The suspicion of PLSVC occurs, in general, at the intraoperative moment, however, its existence can also be suggested through examinations4. Thorax radiography shows an abnormal contour of the upper mediastinum to the left, with a prominence below the aortic arch and absence of the rectification line of the right superior vena cava1,3 (Fig. 1).
In 2D ECHO dilation of the coronary sinus can be found, in this case, measured in 2.2 cm, corroborating the diagnosis6. In this examination, the presence of PLSVC was confirmed by the injection of saline solution agitated in the left upper limb, demonstrating the early occurrence of blisters in the coronary sinus, subsequently drained to the right atrium1,5 (Fig 2). Computed tomography and magnetic resonance can confirm the diagnosis of PLSVC, assessing in greater detail the anatomy of the region1.

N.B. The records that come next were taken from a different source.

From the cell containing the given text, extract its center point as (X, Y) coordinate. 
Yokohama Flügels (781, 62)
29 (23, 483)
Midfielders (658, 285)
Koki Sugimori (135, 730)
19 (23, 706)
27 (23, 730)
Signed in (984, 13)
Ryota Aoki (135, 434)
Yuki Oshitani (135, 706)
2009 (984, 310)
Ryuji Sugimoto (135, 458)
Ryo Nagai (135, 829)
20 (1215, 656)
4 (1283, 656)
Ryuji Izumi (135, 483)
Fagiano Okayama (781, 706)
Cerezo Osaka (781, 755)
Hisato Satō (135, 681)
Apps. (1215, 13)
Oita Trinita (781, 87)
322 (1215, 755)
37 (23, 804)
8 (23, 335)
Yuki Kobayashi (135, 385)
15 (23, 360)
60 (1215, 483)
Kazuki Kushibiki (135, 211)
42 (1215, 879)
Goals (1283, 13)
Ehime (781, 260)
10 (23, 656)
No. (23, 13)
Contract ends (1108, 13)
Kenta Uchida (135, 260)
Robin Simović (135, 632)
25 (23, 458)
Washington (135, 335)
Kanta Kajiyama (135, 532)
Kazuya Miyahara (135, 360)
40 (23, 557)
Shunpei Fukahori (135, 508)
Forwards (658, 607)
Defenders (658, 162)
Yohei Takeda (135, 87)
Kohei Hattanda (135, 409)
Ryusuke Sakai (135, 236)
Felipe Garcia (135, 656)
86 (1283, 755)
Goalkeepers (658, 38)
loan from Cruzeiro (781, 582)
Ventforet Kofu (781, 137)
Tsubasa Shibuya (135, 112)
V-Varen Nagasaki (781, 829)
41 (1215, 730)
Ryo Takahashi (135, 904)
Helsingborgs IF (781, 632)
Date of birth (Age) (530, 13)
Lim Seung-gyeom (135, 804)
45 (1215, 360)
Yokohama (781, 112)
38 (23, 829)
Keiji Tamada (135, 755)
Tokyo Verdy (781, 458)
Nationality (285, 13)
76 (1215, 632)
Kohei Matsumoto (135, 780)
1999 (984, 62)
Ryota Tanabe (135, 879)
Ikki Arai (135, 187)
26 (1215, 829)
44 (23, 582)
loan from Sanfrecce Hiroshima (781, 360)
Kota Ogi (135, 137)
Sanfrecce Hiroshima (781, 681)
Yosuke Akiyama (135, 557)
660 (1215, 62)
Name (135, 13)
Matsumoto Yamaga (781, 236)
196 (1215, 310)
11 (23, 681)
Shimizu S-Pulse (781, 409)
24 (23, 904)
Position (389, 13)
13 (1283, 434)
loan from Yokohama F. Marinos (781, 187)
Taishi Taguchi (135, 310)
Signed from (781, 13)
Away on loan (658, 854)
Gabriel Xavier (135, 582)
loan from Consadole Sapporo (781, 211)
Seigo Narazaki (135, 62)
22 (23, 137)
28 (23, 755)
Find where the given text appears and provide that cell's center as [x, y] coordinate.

The patient with PLSVC presents a challenge in the positioning of devices: initially, because the diagnosis is not known, the implantation of the device is different from usual, and secondly, because these technical difficulties can lead to the displacement of the electrode and to the lesion of the vessel and the right ventricle (RV), which can generate risks to the patient6.
PLSVC is a rare condition that does not add clinical harm to the patient, in most cases. Its diagnosis is usually incidental, especially after the passage of central venous access, catheters or implantation of other cardiac devices, such as, for example, pacemaker. However, with the increased necessity for invasive thoracic procedures, their presence may generate greater complexity during the method, sometimes hindering the progression of the guide and occurring the chance of injury of the structures involved, as already mentioned. The precocious suspicion, through previous examinations (preoperative), is of great value, since it prepares the professional to perform the procedure, making it quicker and safer for the patient, and with less chance of complications.
The patient with PLSVC should be submitted to complementary investigation, to the exclusion of other congenital anomalies. Despite the possible technical difficulty that PLSVC may cause even the most experienced physician, its presence does not contraindicate the performance of any procedure that requires the use of the veins that reach the heart.